A new study has provided evidence of a link between an obesity-related gene and breast cancer risk. The study was designed to evaluate expression of the fat mass and obesity associated (FTO) gene in breast tissue and the role of FTO single nucleotide polymorphisms (SNPs) in predicting risk of breast cancer. Obesity has been shown to heighten risk of breast cancer. Genetic variants in the FTO gene have been associated with an increased risk of obesity. SNPs are the most common type of genetic variation among people and most do not influence disease risk.
The study, which was conducted at Northwestern University, included 354 breast cancer cases and 364 cancer-free controls. To examine the role of SNPs of nucleotide sequence 1 of FTO in breast cancer risk, the authors genotyped cases and controls for four SNPs.

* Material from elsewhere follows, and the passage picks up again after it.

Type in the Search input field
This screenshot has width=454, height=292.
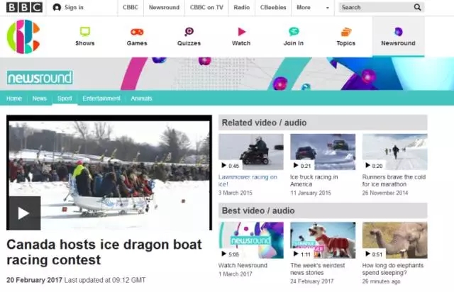(x=375, y=8)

The authors showed that FTO is expressed both in normal and cancerous breast tissue. FTO genotypes provided powerful classifiers to predict breast cancer risk. All SNPs were found to be significantly associated with breast cancer risk, however one of the four had the strongest association. Everyone carries the FTO gene, but only 18 percent have this variant of the gene. Carriers have up to a 30 percent greater chance of developing breast cancer. The authors conclude that FTO expression has significance in malignant and normal breast tissue and that FTO SNPs in nucleotide sequence 1 are significantly associated with breast cancer risk. In a separate interview, lead author Virginia Kaklamani commented, “this is a fascinating early finding, which fits with the known connections between obesity and breast cancer.”